Nota de opinión por el Dr. Alberto Varela, presidente de INSPIRA
Publicado el 3 de noviembre de 2022
En mi clase de aspirantes a médicos éramos solo 45 estudiantes. El grupo lo formaban 11 mujeres y 34 varones. Veníamos de todos los estratos sociales: ricos, pobres y de clase media. Algunos comenzaban sus carreras en medio de muchas privaciones. Otros éramos privilegiados pues solo conocíamos la devastación que produce la desigualdad por experiencia ajena.
La mayoría del grupo era puertorriqueño. Además, figuraban tres americanos, uno “nuyorican”, tres cubanos y un liberiano. Quizás el elemento común de todos era que nos sentíamos afortunados de haber logrado admisión a la Escuela de Medicina de la Universidad de Puerto Rico y se constituyó la clase de 1967.
Tuvimos una gran suerte porque todos nos convertimos en amigos. La hermandad se encendió para siempre y todavía nos arropa en un abrazo.
Sería ideal decir que todos veníamos con una profunda vocación para servir a la humanidad, pero eso no era la realidad. El verdadero humanismo creció en nosotros a través del tiempo mientras combatímos el dolor de la enfermedad. Lo que si traíamos era un intenso deseo de triunfar.

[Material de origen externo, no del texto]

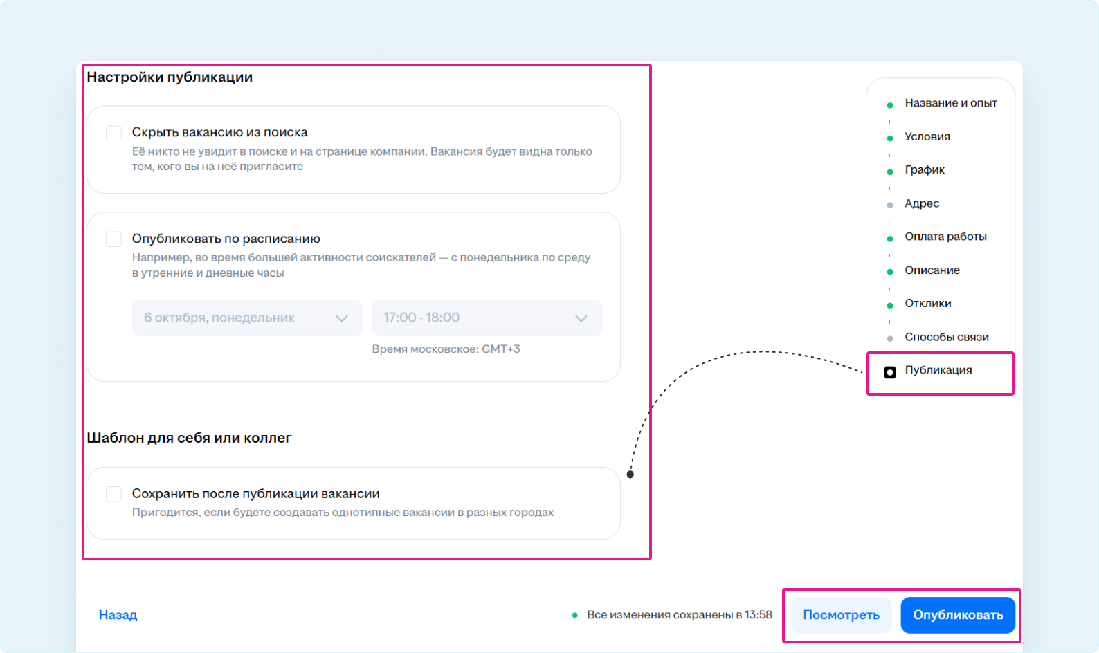1099x653 pixels.
Task: Go to the Описание step
Action: pos(932,270)

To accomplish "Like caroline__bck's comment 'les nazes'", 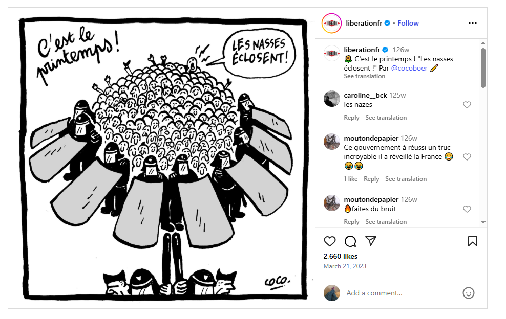I will click(467, 105).
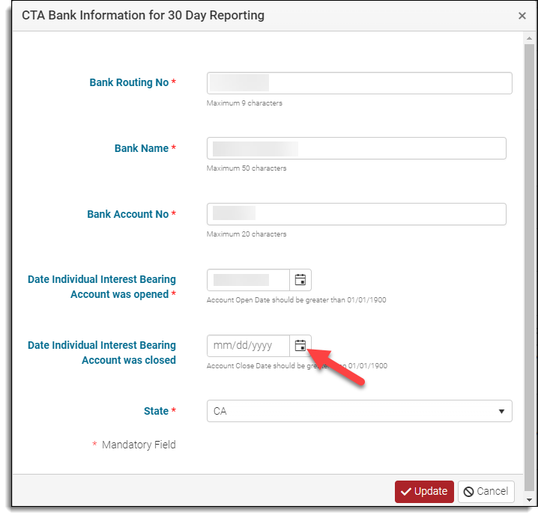Click the account opened date text field
The height and width of the screenshot is (518, 538).
tap(248, 280)
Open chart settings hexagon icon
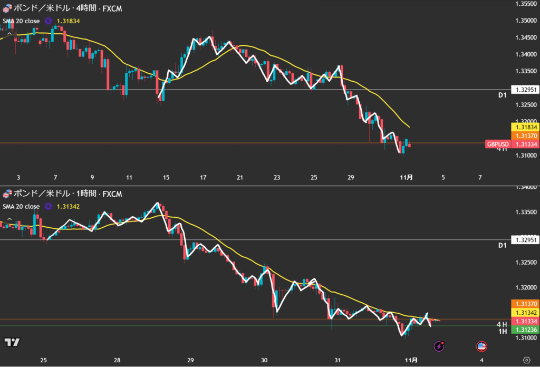540x367 pixels. (526, 360)
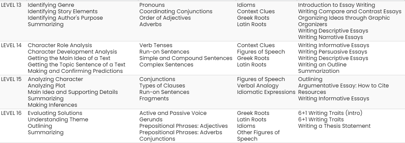The image size is (405, 143).
Task: Click Prepositional Phrases: Adverbs
Action: tap(181, 132)
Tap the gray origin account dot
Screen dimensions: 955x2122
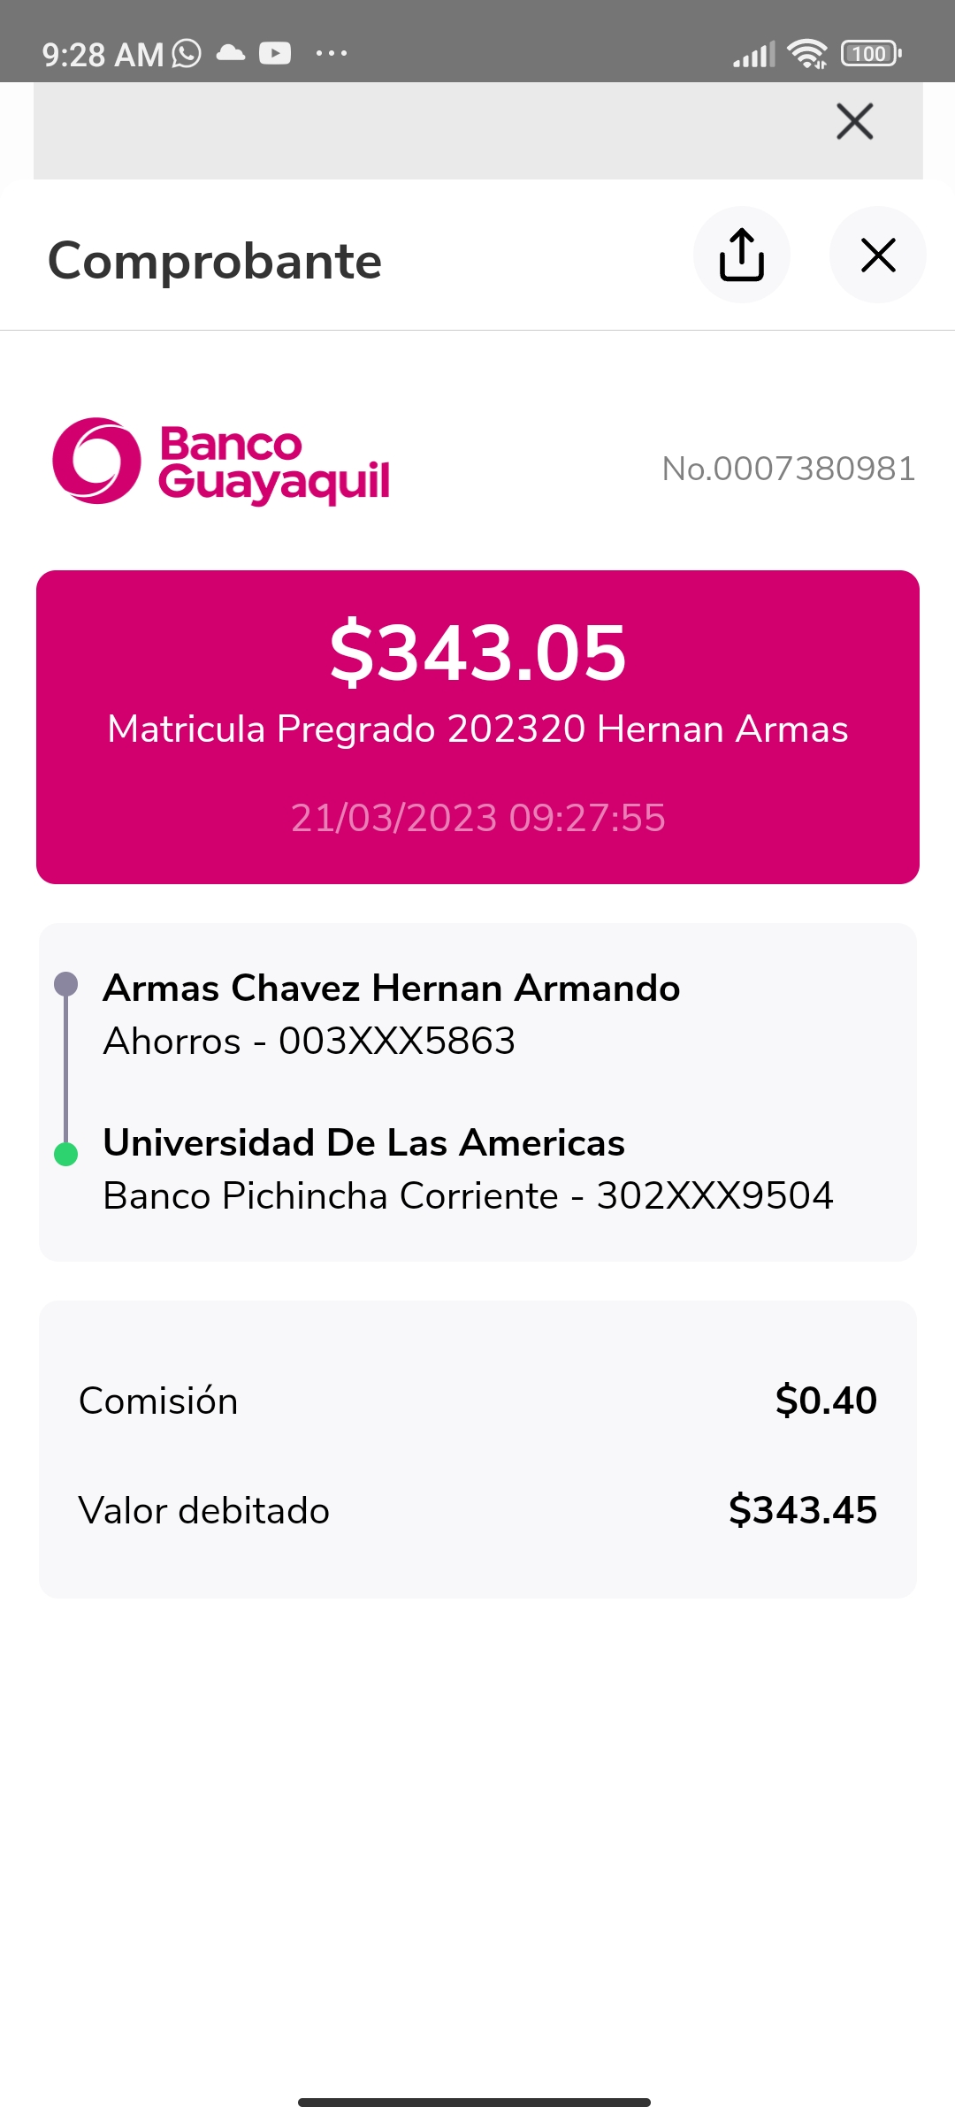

Ya desde el primer día, mirábamos bajo el microscopio, disectámos cadáveres, hacíamos los laboratorios, rotábamos por las varias especialidades, y dormíamos lo que podíamos. Hubo enamoramientos y tuvimos tres matrimonios entre compañeros.
El ambiente era cariñoso y acogedor. Todo estaba preparado para nosotros. Seres anónimos se habían encargado de que fuera así. Los maestros enfocados en educarnos e incontables otros allanándonos el camino.

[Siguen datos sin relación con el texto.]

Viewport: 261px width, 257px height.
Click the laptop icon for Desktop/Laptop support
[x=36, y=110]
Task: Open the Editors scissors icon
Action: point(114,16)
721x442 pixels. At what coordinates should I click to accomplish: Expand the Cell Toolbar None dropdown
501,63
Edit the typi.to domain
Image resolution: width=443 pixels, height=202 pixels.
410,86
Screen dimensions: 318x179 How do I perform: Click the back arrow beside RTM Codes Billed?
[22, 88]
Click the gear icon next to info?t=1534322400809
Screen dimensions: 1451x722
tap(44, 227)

No convertimos en especialistas de todo tipo: internistas, pediatras, ginecólogos, cirujanos, investigadores, profesores y como yo, cuatro psiquiatras. Algunos nos fuimos. Otros se quedaron en Puerto Rico. Algunos regresamos. Más o menos la mitad se quedó por allá, incluyendo a Walter, quien se convirtió en héroe nacional de su país, Liberia, salvando vidas bajo interminables guerras civiles.
Siempre supimos que el dinero no era el fin. Se puede decir que todos han servido con excelencia a nuestro país y a todos los pacientes en todos los sitios que han estado. Éramos 45 y al día de hoy hemos perdido 10, cada uno especial, querido y recordado.

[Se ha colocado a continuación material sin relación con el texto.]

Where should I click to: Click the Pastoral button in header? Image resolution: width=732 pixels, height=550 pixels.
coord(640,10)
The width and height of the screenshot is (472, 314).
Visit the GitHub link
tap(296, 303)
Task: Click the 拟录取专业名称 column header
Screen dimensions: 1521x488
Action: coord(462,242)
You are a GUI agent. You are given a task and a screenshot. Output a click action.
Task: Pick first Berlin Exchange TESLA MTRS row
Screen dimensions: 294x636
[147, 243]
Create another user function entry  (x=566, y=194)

La hoguera de la amistad continuó ardiendo a través de los años. Y hasta hoy llevamos cuenta de lo que le ocurre a cada uno y nos ponemos bajo el cuidado mutuo de unos y otros.
En aquellos años, Puerto Rico era diferente. Eran años buenos y la gente era buena. Compartíamos pan y penurias en partes iguales. Nos alimentábamos de la certeza de que el progreso continuaría sin que nadie lo pudiese detener. Había fe, esperanza y, sobre todo, buena voluntad.
Aunque casi todo eso se vino abajo, nos queda un dulce recuerdo de un país feliz repleto de gente que se ayudaban unos a otros, y unos 45 compañeros que siempre vivieron para servir.
El pasado sábado nos volvimos a reunir. Éramos veinte y tantos. La alegría resurgió y aunque ya madura por los años, nos conectó con el pasado.
Todavía persiste la ilusión de que no lo hemos perdido todo; que, con la amistad y colaboración de antaño, podemos recuperar lo que una vez tuvimos y perdimos.